Each entry has to be set down again with no alteration.

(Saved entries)
━━━━━━
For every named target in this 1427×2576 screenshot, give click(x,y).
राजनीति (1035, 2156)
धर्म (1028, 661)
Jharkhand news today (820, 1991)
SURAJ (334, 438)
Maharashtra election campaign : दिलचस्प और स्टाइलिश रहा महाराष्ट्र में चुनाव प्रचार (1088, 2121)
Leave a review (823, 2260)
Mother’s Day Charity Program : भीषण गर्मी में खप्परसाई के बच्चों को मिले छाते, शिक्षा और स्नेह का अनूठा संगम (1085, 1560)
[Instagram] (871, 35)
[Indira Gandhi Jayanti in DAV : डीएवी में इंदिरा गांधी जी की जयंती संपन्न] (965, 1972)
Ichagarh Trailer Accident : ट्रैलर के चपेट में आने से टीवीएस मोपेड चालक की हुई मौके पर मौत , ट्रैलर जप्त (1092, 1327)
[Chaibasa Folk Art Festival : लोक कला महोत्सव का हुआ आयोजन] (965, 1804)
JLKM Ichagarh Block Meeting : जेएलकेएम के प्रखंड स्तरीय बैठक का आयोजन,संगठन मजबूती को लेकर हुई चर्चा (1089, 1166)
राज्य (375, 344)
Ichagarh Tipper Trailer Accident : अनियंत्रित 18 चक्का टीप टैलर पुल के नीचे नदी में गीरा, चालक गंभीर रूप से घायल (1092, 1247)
━━━━━━
- [EXPECTED ANSWER]:
For every named target in this 1427×2576 screenshot, give click(x,y).
राजनीति (1035, 2156)
धर्म (1028, 661)
Jharkhand news today (820, 1991)
SURAJ (334, 438)
Maharashtra election campaign : दिलचस्प और स्टाइलिश रहा महाराष्ट्र में चुनाव प्रचार (1088, 2121)
Leave a review (823, 2260)
Mother’s Day Charity Program : भीषण गर्मी में खप्परसाई के बच्चों को मिले छाते, शिक्षा और स्नेह का अनूठा संगम (1085, 1560)
[Instagram] (871, 35)
[Indira Gandhi Jayanti in DAV : डीएवी में इंदिरा गांधी जी की जयंती संपन्न] (965, 1972)
Ichagarh Trailer Accident : ट्रैलर के चपेट में आने से टीवीएस मोपेड चालक की हुई मौके पर मौत , ट्रैलर जप्त (1092, 1327)
[Chaibasa Folk Art Festival : लोक कला महोत्सव का हुआ आयोजन] (965, 1804)
JLKM Ichagarh Block Meeting : जेएलकेएम के प्रखंड स्तरीय बैठक का आयोजन,संगठन मजबूती को लेकर हुई चर्चा (1089, 1166)
राज्य (375, 344)
Ichagarh Tipper Trailer Accident : अनियंत्रित 18 चक्का टीप टैलर पुल के नीचे नदी में गीरा, चालक गंभीर रूप से घायल (1092, 1247)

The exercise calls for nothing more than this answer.